_Listed entries_
########################################
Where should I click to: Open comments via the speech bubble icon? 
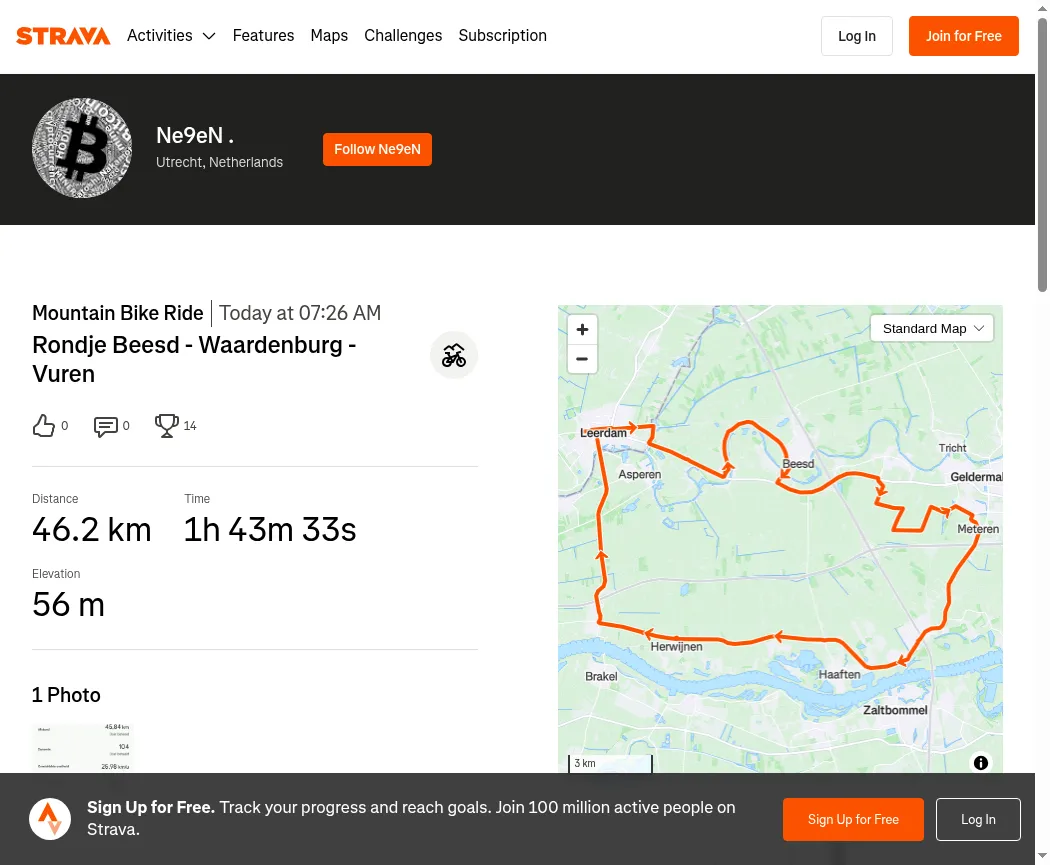click(x=106, y=426)
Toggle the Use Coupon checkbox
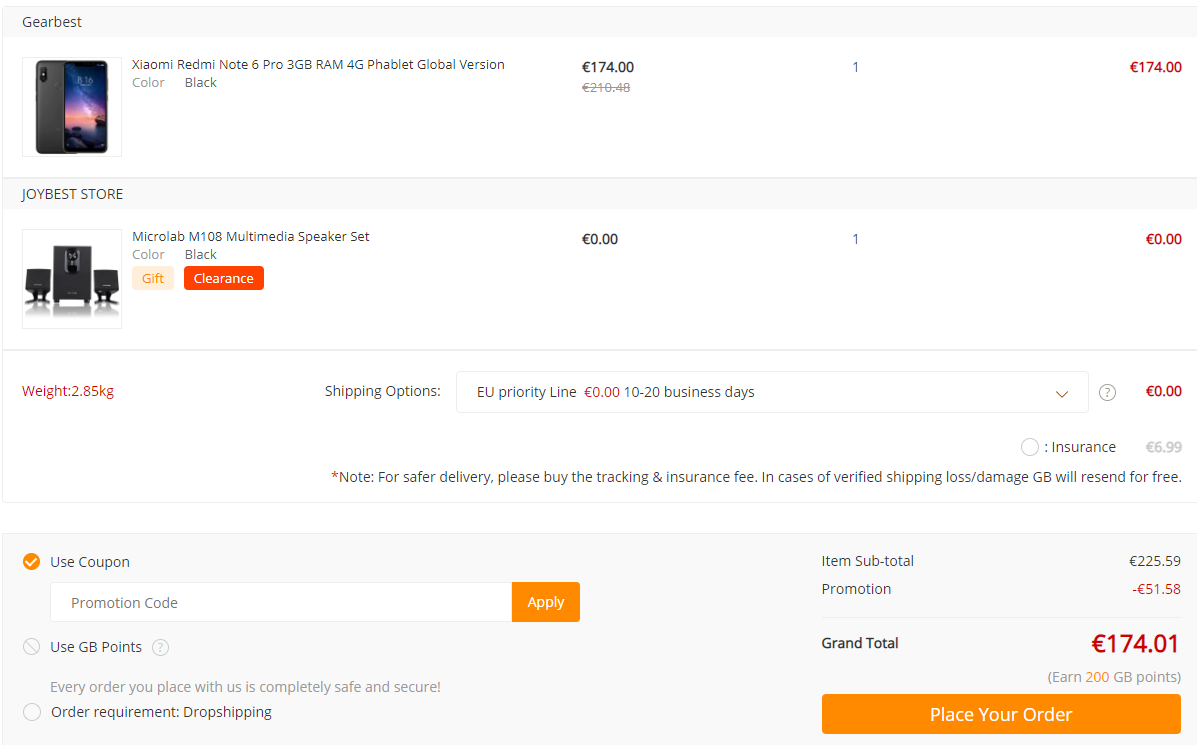 click(32, 562)
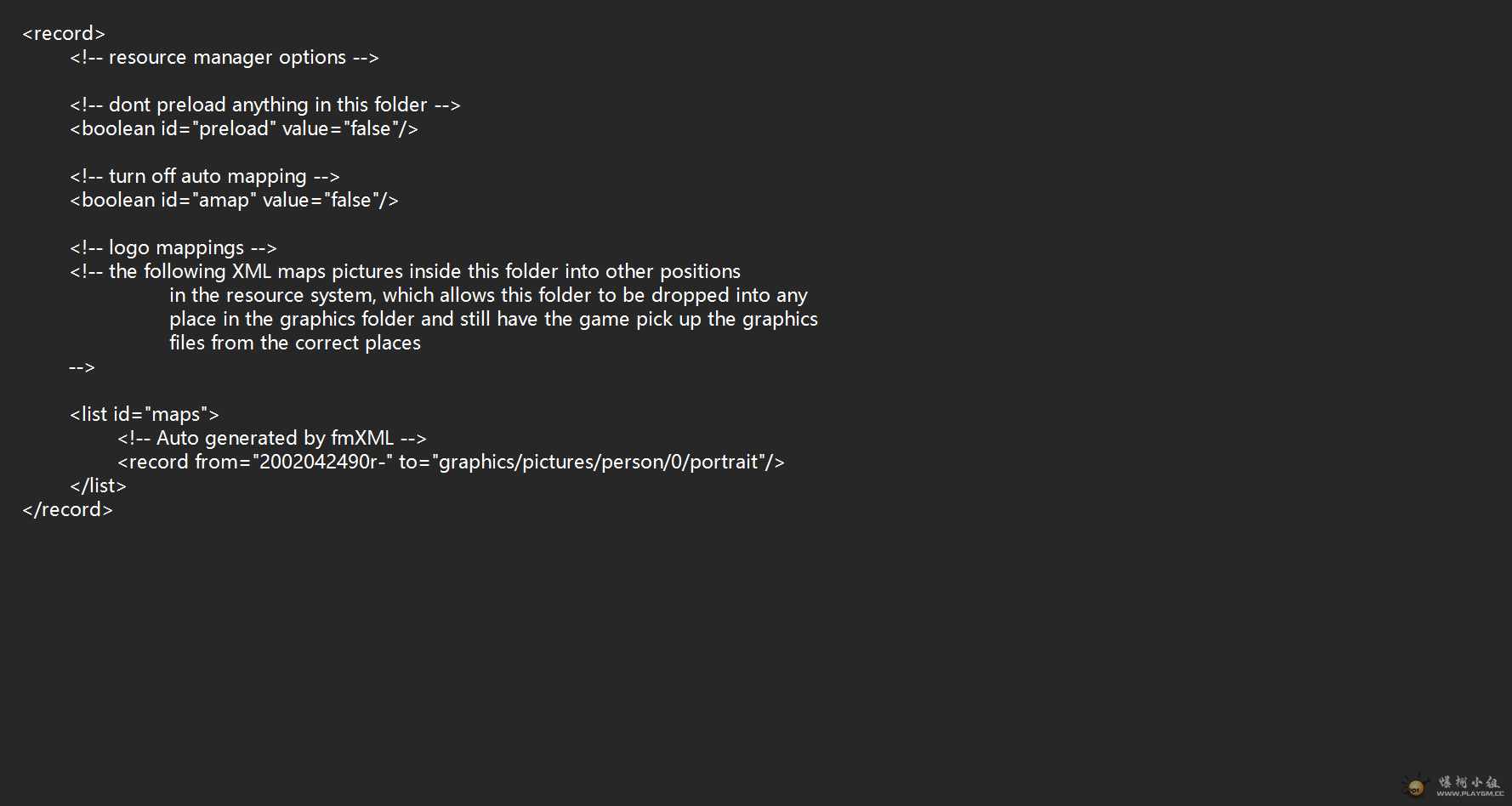1512x806 pixels.
Task: Click the dont preload anything comment line
Action: [265, 105]
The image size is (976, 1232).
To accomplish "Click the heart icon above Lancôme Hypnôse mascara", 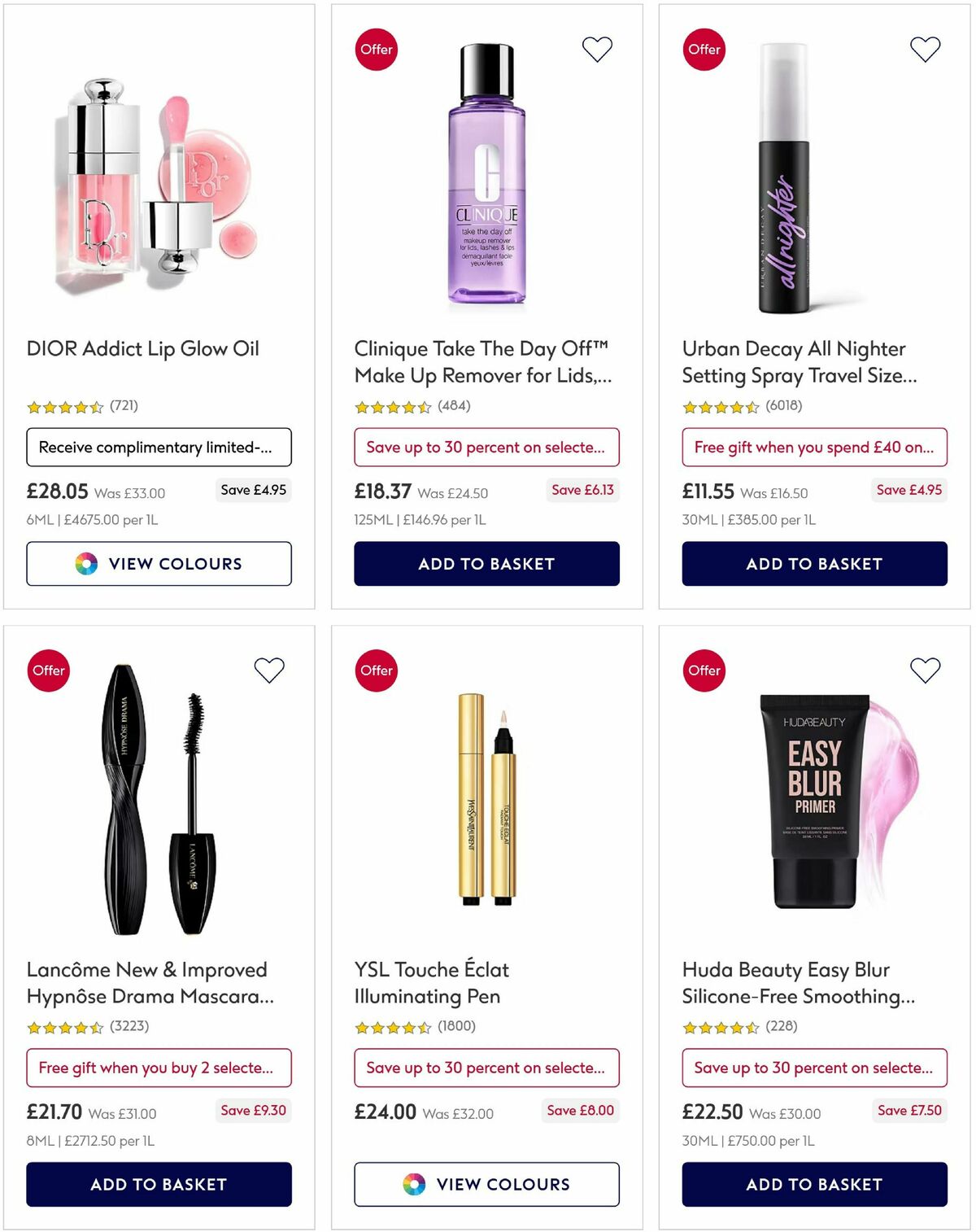I will click(269, 670).
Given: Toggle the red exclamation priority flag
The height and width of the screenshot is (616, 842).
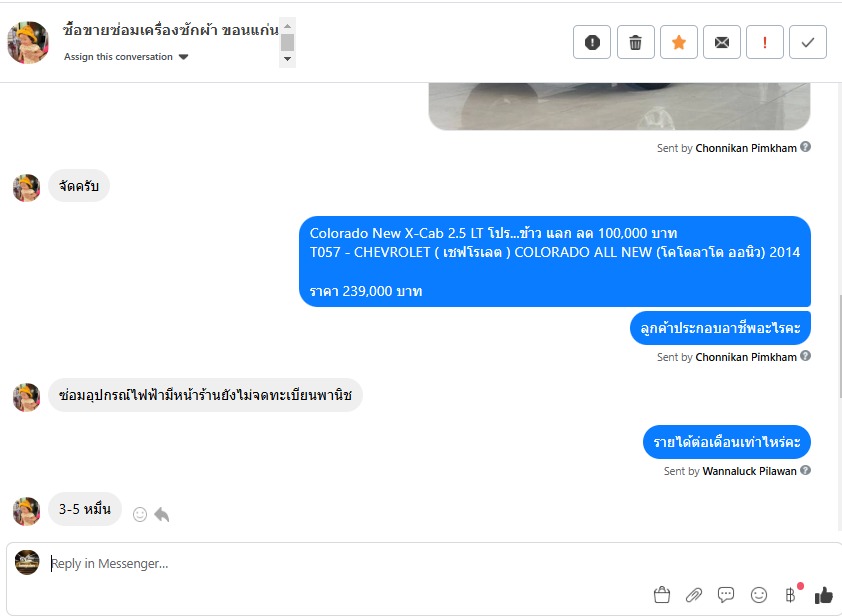Looking at the screenshot, I should coord(765,42).
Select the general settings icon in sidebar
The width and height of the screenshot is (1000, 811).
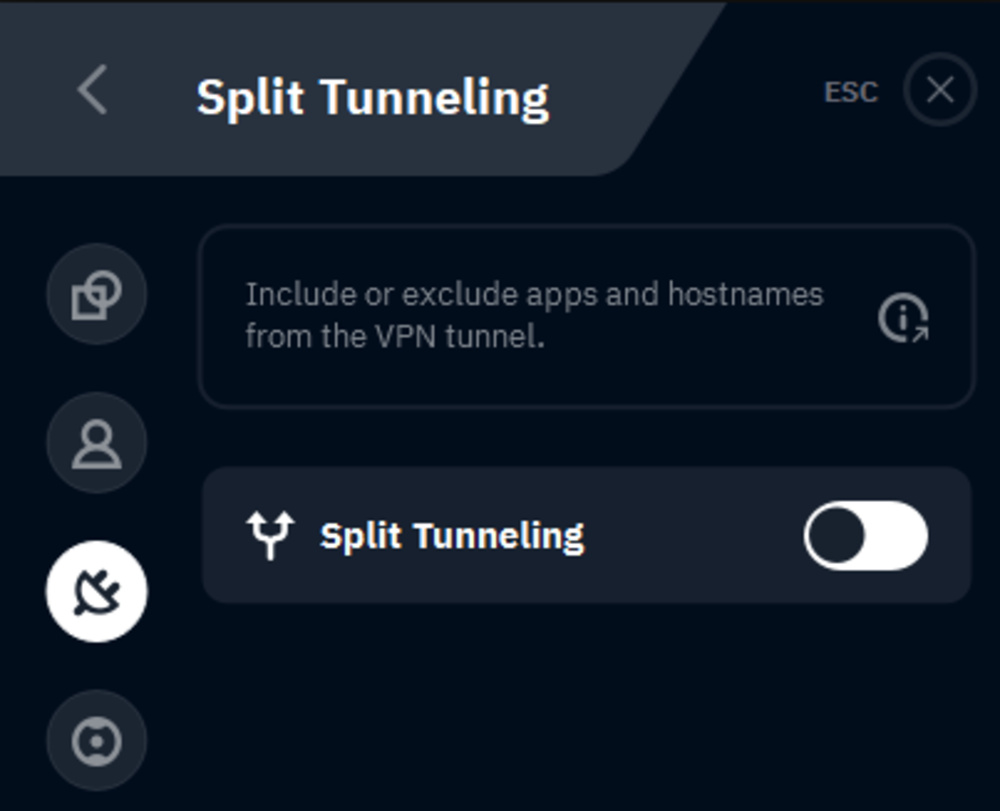point(96,293)
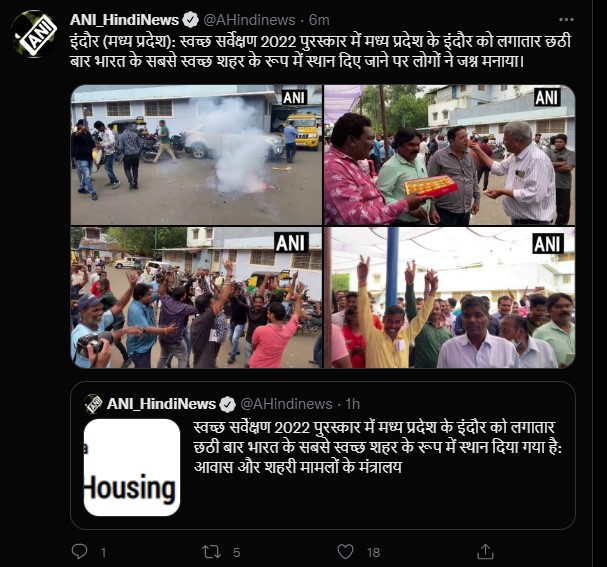Open sweets box sharing photo thumbnail
This screenshot has width=607, height=567.
tap(449, 155)
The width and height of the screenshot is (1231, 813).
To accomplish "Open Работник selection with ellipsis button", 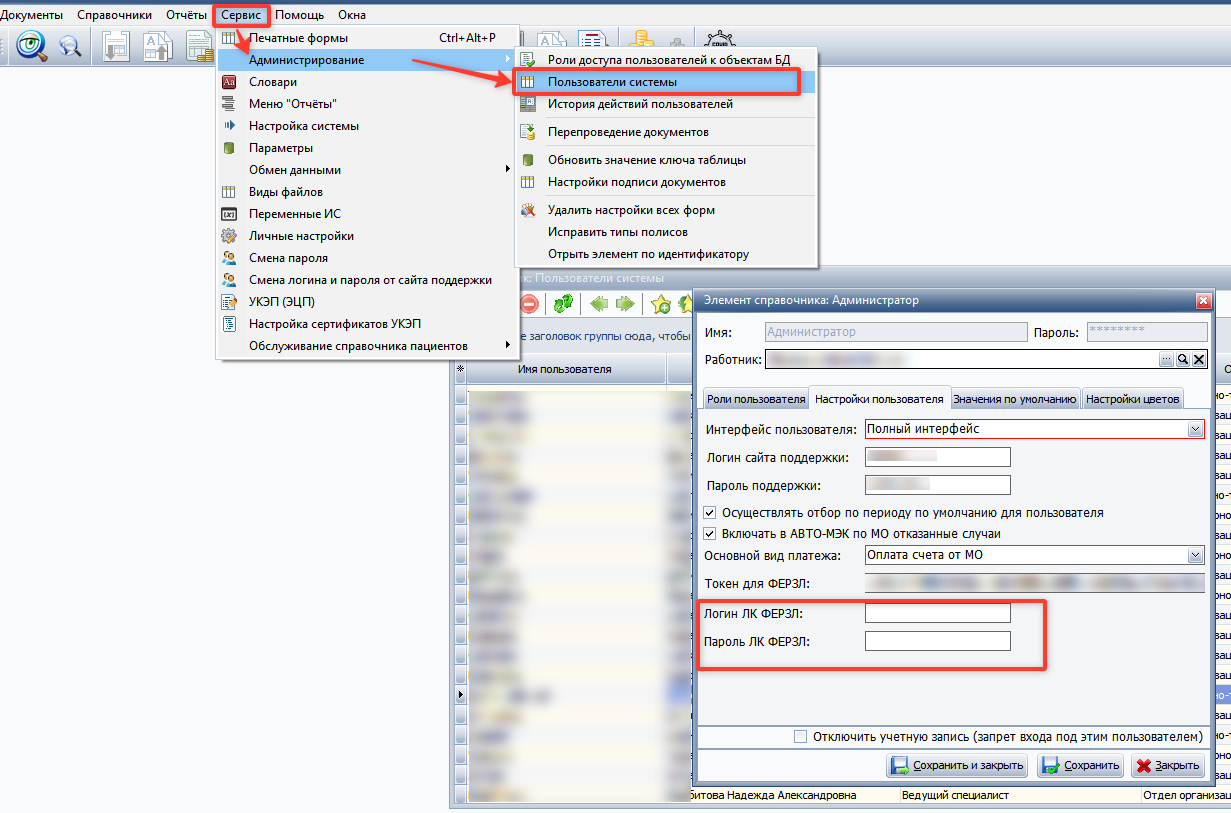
########################################
Pictures excluded, output exactly the line that contains "The height and" and every line after it to the end of the data above.

_Answer section_
The height and width of the screenshot is (616, 842).
Looking at the screenshot, I should coord(765,42).
Select the general settings icon in sidebar
The width and height of the screenshot is (1000, 811).
point(96,293)
Open sweets box sharing photo thumbnail
This screenshot has width=607, height=567.
tap(449, 155)
The width and height of the screenshot is (1231, 813).
To accomplish "Open Работник selection with ellipsis button", 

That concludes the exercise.